FAQs Preimputation (QC)

Why is Ricopili not populating the name in the [disease].names file?

If the dataset has previously been put through the Ricopili pipeline, Ricopili may recognize the file title format as such (disease_batch_popname_initials-qc.[bed,bim,fam]) and so will not generate a dataset name for the [disease].names file.

Sex checks

This guidance is for circumstances where the analyst has doubts about the accuracy of the phenotype sex variable in the plink binary file. The Preimputation Module automatically does sex checks and exclusions. Problems to be aware of when interpreting the QC sex check output (page 3 of qc/disease_batch_popname_initials-qc.pdf) are noted next.
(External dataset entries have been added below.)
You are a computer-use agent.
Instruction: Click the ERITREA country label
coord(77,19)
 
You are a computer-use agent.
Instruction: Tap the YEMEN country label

If the data are not SNP-QCd, this can lead to problems with getting accurate sex check results. Since Ricopili does sample QC before SNP QC, there are instances in lower quality data where the sex check generates misleading sex information. Likewise, running Plink –check-sex on lower quality data may also generate inaccurate sex information. A remedy is to SNP-QC the dataset first, doing this can fix this issue entirely. Manually SNP-QC the dataset in Plink with these commands (plink –bfile infilename –mind 0.01 –geno 0.01 –maf 0.05 –out outfilename), then LD prune the data (see Joni Coleman’s scripts to LD prune, see here for a list of high-LD regions in GRCh37/hg19 assembly), and run Plink –check-sex on this cleaned dataset. This can help to generate accurate sex information. Note, it is preferable to have common variants and to filter on MAF of 0.05 for sex calling - http://pubmedcentralcanada.ca/pmcc/articles/PMC5100670/. Also, Plink check-sex requires fairly accurate minor allele frequencies, when the dataset is small, it is generally necessary to obtain these from another source (eg 1000 Genomes) and use --read-freq.

If there are not enough X variants for sex calling, the sex checks may fail without you knowing. Check to see how many X variants there are in the Plink .bim file, as you want at least 100 X variants be able to call sex with Plink. When the pattern of sex was unstable with sex checks done repeatedly as data were processed through Ricopili, the reason was that there were not enough X variants. In these instances, you may see sex “jumping” around (e.g., many sex fails in one dataset during cleaning, then puzzlingly many again later in a cleaner version of the dataset). If you do not have enough X variants then SNP sex cannot be used as a method of double-checking the accuracy of phenotype sex, or determining the sex composition of the cohort. Beware that in these circumstances you will get ouput on sex fails but it will not be trustworthy.

How/tips to combining case and control datasets from different sources?

Please go through this document which describes this process in detail.

Dataset with Several Ethnicities

If your dataset contains different ethnicities, split the PLINK files into each ancestry grouping and make separate working directories to QC each created file.

The Preimputation Module has stopped, but I don’t see any errors. My log file is telling me it stopped at the “qc” step. What has happened?

Sometimes, Ricopili might get stuck right before the finish (i.e., no longer in job queue, but not finished, and the last step it started according to the log files was the ‘qc’ step). If after trouble-shooting to find error messages, there are no obvious errors, resubmit the preimputation command. Usually, Ricopili completes within a few seconds and a success message appears in the terminal window.